> _PROBLEM DETAILS_
All lines of the listing below must be reproduced character for character.

> _DATASET_
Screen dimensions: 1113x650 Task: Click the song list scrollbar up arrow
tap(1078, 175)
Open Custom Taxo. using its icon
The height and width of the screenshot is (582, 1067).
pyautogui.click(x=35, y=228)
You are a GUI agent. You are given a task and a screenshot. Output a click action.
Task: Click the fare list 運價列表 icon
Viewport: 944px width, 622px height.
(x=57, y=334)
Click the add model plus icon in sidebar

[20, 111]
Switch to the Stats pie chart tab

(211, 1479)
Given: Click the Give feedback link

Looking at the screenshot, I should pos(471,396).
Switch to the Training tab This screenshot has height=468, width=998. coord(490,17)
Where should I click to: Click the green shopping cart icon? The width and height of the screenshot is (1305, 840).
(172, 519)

> _WRITTEN RESPONSE_
Screen dimensions: 1113x650 Task: Click the song list scrollbar up arrow
tap(1078, 175)
Open Custom Taxo. using its icon
The height and width of the screenshot is (582, 1067).
pyautogui.click(x=35, y=228)
You are a GUI agent. You are given a task and a screenshot. Output a click action.
Task: Click the fare list 運價列表 icon
Viewport: 944px width, 622px height.
(x=57, y=334)
Click the add model plus icon in sidebar

[20, 111]
Switch to the Stats pie chart tab

(211, 1479)
Given: Click the Give feedback link

Looking at the screenshot, I should pos(471,396).
Switch to the Training tab This screenshot has height=468, width=998. coord(490,17)
Where should I click to: Click the green shopping cart icon? The width and height of the screenshot is (1305, 840).
(172, 519)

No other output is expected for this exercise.